═════ GEGEVENS ═════
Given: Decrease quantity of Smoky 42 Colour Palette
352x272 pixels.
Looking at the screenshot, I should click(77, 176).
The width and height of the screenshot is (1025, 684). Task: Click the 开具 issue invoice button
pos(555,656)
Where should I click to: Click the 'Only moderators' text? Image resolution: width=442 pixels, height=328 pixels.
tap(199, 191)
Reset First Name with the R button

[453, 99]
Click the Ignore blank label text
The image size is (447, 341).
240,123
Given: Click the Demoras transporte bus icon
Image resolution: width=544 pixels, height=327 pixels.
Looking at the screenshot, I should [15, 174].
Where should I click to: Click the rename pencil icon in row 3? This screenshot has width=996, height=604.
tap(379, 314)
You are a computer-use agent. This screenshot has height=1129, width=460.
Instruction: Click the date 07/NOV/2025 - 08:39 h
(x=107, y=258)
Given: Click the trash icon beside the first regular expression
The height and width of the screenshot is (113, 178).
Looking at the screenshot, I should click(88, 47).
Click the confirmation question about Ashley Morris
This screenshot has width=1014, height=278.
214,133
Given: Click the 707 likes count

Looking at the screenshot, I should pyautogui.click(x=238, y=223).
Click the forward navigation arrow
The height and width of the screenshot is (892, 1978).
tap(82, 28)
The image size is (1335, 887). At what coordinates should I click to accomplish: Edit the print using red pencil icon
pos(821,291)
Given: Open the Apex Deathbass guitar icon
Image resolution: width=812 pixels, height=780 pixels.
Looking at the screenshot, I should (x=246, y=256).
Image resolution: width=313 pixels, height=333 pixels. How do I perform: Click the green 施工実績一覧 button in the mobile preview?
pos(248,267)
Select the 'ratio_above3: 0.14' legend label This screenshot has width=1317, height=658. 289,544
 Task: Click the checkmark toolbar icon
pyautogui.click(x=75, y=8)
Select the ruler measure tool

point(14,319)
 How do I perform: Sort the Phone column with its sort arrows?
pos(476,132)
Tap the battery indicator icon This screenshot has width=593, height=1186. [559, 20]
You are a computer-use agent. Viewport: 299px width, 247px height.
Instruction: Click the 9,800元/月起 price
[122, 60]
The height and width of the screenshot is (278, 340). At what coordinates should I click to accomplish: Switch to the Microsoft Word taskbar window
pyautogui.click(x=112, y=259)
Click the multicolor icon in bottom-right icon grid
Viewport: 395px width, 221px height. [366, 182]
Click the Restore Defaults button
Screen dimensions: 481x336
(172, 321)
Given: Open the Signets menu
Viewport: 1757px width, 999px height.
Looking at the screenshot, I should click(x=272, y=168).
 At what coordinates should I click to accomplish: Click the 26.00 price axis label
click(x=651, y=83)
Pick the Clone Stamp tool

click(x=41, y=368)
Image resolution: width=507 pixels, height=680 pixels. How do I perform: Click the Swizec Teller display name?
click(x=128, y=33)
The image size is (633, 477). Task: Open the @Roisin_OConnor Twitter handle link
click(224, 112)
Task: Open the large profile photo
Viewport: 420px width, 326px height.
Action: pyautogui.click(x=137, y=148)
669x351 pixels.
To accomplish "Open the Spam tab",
═════
Citeer alle bovenstaande items woordelijk en in dezelfde volgorde, zonder iets te veranderen.

Given: Decrease quantity of Smoky 42 Colour Palette
352x272 pixels.
Looking at the screenshot, I should click(77, 176).
The width and height of the screenshot is (1025, 684). Task: Click the 开具 issue invoice button
pos(555,656)
Where should I click to: Click the 'Only moderators' text? Image resolution: width=442 pixels, height=328 pixels.
tap(199, 191)
Reset First Name with the R button

[453, 99]
Click the Ignore blank label text
The image size is (447, 341).
240,123
Given: Click the Demoras transporte bus icon
Image resolution: width=544 pixels, height=327 pixels.
Looking at the screenshot, I should [15, 174].
Where should I click to: Click the rename pencil icon in row 3? This screenshot has width=996, height=604.
tap(379, 314)
You are a computer-use agent. This screenshot has height=1129, width=460.
Instruction: Click the date 07/NOV/2025 - 08:39 h
(x=107, y=258)
Given: Click the trash icon beside the first regular expression
The height and width of the screenshot is (113, 178).
Looking at the screenshot, I should click(88, 47).
Click the confirmation question about Ashley Morris
This screenshot has width=1014, height=278.
214,133
Given: Click the 707 likes count

Looking at the screenshot, I should pyautogui.click(x=238, y=223).
Click the forward navigation arrow
The height and width of the screenshot is (892, 1978).
tap(82, 28)
The image size is (1335, 887). At what coordinates should I click to accomplish: Edit the print using red pencil icon
pos(821,291)
Given: Open the Apex Deathbass guitar icon
Image resolution: width=812 pixels, height=780 pixels.
Looking at the screenshot, I should (x=246, y=256).
Image resolution: width=313 pixels, height=333 pixels. How do I perform: Click the green 施工実績一覧 button in the mobile preview?
pos(248,267)
Select the 'ratio_above3: 0.14' legend label This screenshot has width=1317, height=658. 289,544
 Task: Click the checkmark toolbar icon
pyautogui.click(x=75, y=8)
Select the ruler measure tool

point(14,319)
 How do I perform: Sort the Phone column with its sort arrows?
pos(476,132)
Tap the battery indicator icon This screenshot has width=593, height=1186. [559, 20]
You are a computer-use agent. Viewport: 299px width, 247px height.
Instruction: Click the 9,800元/月起 price
[122, 60]
The height and width of the screenshot is (278, 340). At what coordinates should I click to accomplish: Switch to the Microsoft Word taskbar window
pyautogui.click(x=112, y=259)
Click the multicolor icon in bottom-right icon grid
Viewport: 395px width, 221px height. [366, 182]
Click the Restore Defaults button
Screen dimensions: 481x336
(172, 321)
Given: Open the Signets menu
Viewport: 1757px width, 999px height.
Looking at the screenshot, I should click(x=272, y=168).
 At what coordinates should I click to accomplish: Click the 26.00 price axis label
click(x=651, y=83)
Pick the Clone Stamp tool

click(x=41, y=368)
Image resolution: width=507 pixels, height=680 pixels. How do I perform: Click the Swizec Teller display name?
click(x=128, y=33)
The image size is (633, 477). Task: Open the @Roisin_OConnor Twitter handle link
click(224, 112)
Task: Open the large profile photo
Viewport: 420px width, 326px height.
Action: pyautogui.click(x=137, y=148)
669x351 pixels.
To accomplish "Open the Spam tab",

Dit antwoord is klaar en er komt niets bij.